Этот темп смены профессий не слишком отличается от предыдущих периодов. Одна из причин, по которым мы так боимся будущего — то, что в отличие от прошлого, оно несёт в себе элемент неизвестности. Но и поводов для паники тоже не видно. Более обоснованные опасения вызваны тем, что машины могут вытеснить людей из многих сфер деятельности, которые мы ранее считали исключительно человеческими.
Экономисты всегда верили, что предыдущие волны смены видов деятельности в конечном итоге приводили к балансу спроса и предложения, но уже при более высоком уровне как занятости, так и заработка. Но если роботы действительно подменят работников, или вообще вытеснят их из трудовой деятельности, речь уже не будет идти о некоей точке равновесия — само человечество станет лишним.
Отчёт MGI отвергает такой мрачный вывод. В долгосрочной перспективе экономика может приспособиться и обеспечить достойной работой каждого, кто хочет работать. «С точки зрения общества в целом, машины могут забрать у нас рутинную, опасную и грязную работу и позволить нам использовать на полную присущие исключительно людям таланты, располагая и временем для отдыха».

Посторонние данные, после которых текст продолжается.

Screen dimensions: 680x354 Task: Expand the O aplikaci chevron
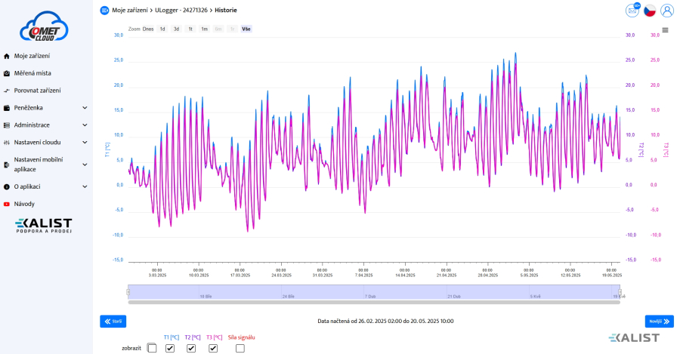[x=85, y=186]
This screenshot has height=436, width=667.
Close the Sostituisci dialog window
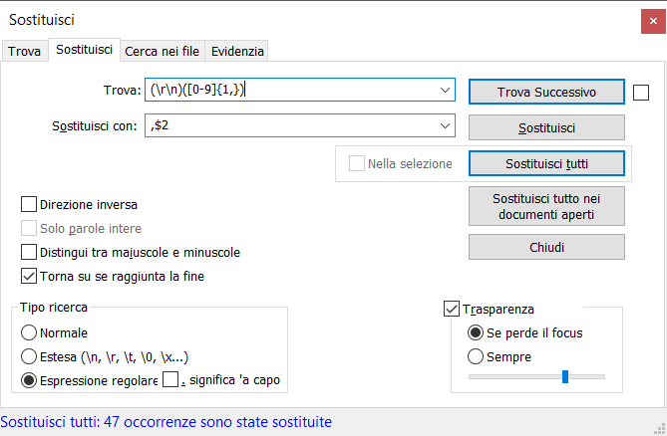pyautogui.click(x=645, y=19)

Звучит — лучше не бывает. Впрочем, и в этой аргументации есть серьёзные пробелы.
Опасение вызывает длина и масштаб перехода от человеческой к автоматизированной экономике. Ссылка на историческое прошлое здесь может оказаться недостаточно надёжной просто потому, что тогда смена технологических укладов была достаточно медленной, чтобы вытесненные с рынка труда успевали сменить специальность. Теперь же процессы ускорятся, поскольку технологии появляются и устаревают намного быстрее. «В развитых экономиках все сценарии, — пишет институт МакКинзи, — предусматривают полное трудоустройство к 2030 году, но процесс перехода может включать в себя рост безработицы и падение зарплат», зависящие от скорости адаптации.

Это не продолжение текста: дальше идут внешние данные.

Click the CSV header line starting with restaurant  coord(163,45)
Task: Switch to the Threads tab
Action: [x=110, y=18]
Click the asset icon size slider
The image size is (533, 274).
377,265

Это представляет дилемму для тех, кто будет определять новые политики. Ведь чем быстрее новые технологии будут выходить на рынок, тем быстрее они будут съедать рабочие места, но и тем быстрее придёт позитивная отдача. Отчёт MGI отвергает попытки замедлить или преуменьшить ход автоматизации, поскольку это «повредит вкладу этих технологий в динамику бизнеса и экономический рост».
Учитывая такую расстановку приоритетов, ответная политика напрашивается сама собой. Необходимы масштабные инвестиции — уровня плана Маршалла — в образование и обучение рабочей силы, чтобы удостовериться, что люди смогут нормально пережить этот переход.
Отчёт также упоминает необходимость удостовериться, что «зарплаты также привязаны к росту продуктивности, и процветание затрагивает всех». Но игнорирует тот факт, что сейчас это не так: в последнее время от роста продуктивности выигрывает лишь небольшое меньшинство. Следовательно, надо уделить внимание тому, чтобы обещанный экономистами баланс между работой и отдыхом был выгоден для всех сторон.
Наконец, сквозной линией через весь отчёт проходит мысль, что автоматизация не только желанна, но и необратима. Как только мы учимся делать что-то эффективнее (и дешевле) пути назад, к меньшей эффективности, уже нет. Остаётся лишь вопрос, как лучше приспособиться к новым условиям.
С философской точки зрения это немного сбивает с толку, поскольку отождествляет понятия «делать что-то эффективнее» и «делать что-то лучше». Путает техническую и моральную сторону. Глядя на мир, описываемый нам апостолами технологии, можно и нужно спросить — «а насколько он хорош?»
Мир, в котором мы обречены состязаться с машинами ради производства всё большего количества потребительских товаров, — тот ли мир, к которому мы стремимся? А если мы не можем даже надеяться контролировать этот процесс — чего тогда стоит быть человеком? Эти вопросы, разумеется, лежат вне сферы анализа МакКинзи, но это не значит, что они не заслуживают публичной дискуссии.